I’m not… I didn’t understand the question with regard to he would be convicted of two offenses.

Ruth Bader Ginsburg:

In other words, if you… you take your case.

You say, there are two separate offenses, that merely coming back once you’ve been thrown out is an offense.

Peter M. Fleury:

Mm hmm.

Ruth Bader Ginsburg:

And then a separate offense is coming back after you’ve committed a felony, been convicted, and then been deported.

Peter M. Fleury:

Subsection (a) would be a lesser included offense of (b) necessarily.

It would not survive the Blockburger test because there’s no element in (a) that does not also exist in (b), therefore only one conviction could be had, but the value is clear, as the amicus brief indicates, to the defendant.

Most of the prosecutions under 1326 are in the Ninth Circuit alone.

There’s… 60 percent of the cases under this statute are in the Ninth Circuit alone, which covers more cases than all of the other circuits combined.

Ruth Bader Ginsburg:

But you’re telling me that’s for sure that you’d end up… on your view of the case you can only have the one conviction.

Peter M. Fleury:

Yes.

Ruth Bader Ginsburg:

And you would not be convicted separately of (a) and (b), so you wouldn’t have two strikes against you, only one.

Peter M. Fleury:

Correct.

I think it’s a clear application of the Blockburger test, and (a) is a subset of (b), and therefore–

John Paul Stevens:

Can you tell me if in the plea, the hearings when the judge takes the guilty plea, does the judge in a case with an indictment like this one, which is unclear as to whether it covers both (a) and (b), does the judge routinely ask the defendant about the prior convictions to get that on the record?

Peter M. Fleury:

–I don’t know.

All I know in this case, the law in our circuit was clear that… Vasquez Olvera had already been handed down years before, and it was the clear rule in our circuit that my client would be exposed to punishment up to 20 years.

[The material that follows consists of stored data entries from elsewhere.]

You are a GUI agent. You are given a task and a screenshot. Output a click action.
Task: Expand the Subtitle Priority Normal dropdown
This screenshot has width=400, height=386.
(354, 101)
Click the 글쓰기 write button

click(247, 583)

All the parties acted on that.

I… we objected at the sentence hearing as we did.

We followed the procedure in Vasquez Olvera.

John Paul Stevens:

Was it clear at the time of the plea hearing, or at the time of the sentencing hearing.

Peter M. Fleury:

As to the law?

John Paul Stevens:

As I understand the statement of fact… pardon?

The statement of facts about his prior history was subsequent to the plea of guilty, wasn’t it, or am I wrong on that?

Peter M. Fleury:

There was a… an inclusion in the factual resume which was… which is designed to meet the requirements of the Rule 11 factual basis that he had three prior convictions–

I see.

Peter M. Fleury:

–some… those convictions.

It wasn’t explained, or the court did not do a colloquy as if those were elements.

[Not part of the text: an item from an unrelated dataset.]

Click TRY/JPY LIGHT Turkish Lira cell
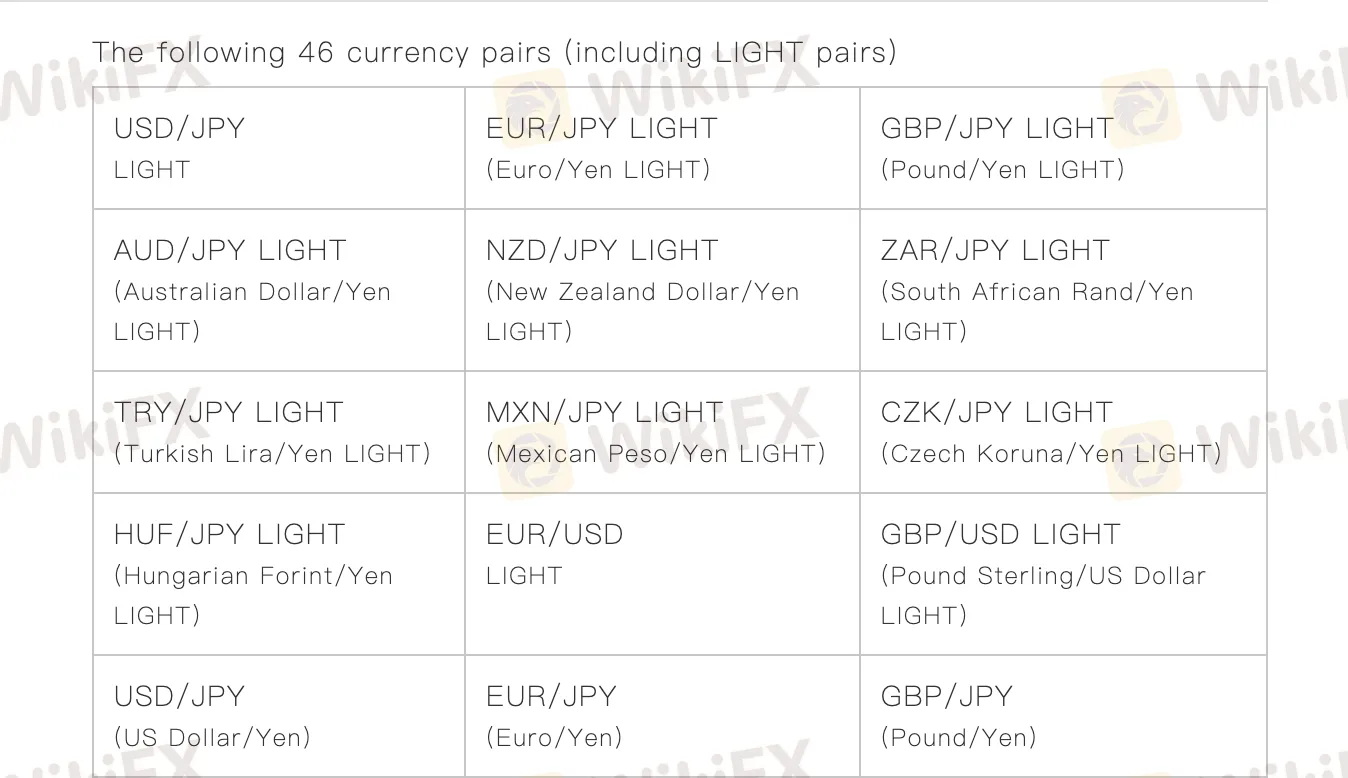1348x778 pixels. (279, 432)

He listed the elements being the 1326(a) elements.

He didn’t ask if he had a prior aggravated felony conviction.

He didn’t ask whether he had a felony conviction.

He just… it was just in the resume.

The judge didn’t even ask about the–

John Paul Stevens:

It seems to me that… the scenario that I haven’t quite thought through is, supposing you have an indictment like this, a colloquy in which the defendant acknowledges he came in, and so forth and so on, and then subsequently the Government learns that there were the three prior convictions before sentencing, and they go into the judge and say, we’ve just learned that he qualifies under (b) so we want a 20-year sentence.

That would be permissible, as I understand it, under the Government’s view, and they wouldn’t have to prove it beyond a reasonable doubt.

They’d just–

Peter M. Fleury:

–And they wouldn’t have to present it to a grand jury, and I would point out with regard to that, as I said, the Ninth Circuit has the majority of these prosecutions.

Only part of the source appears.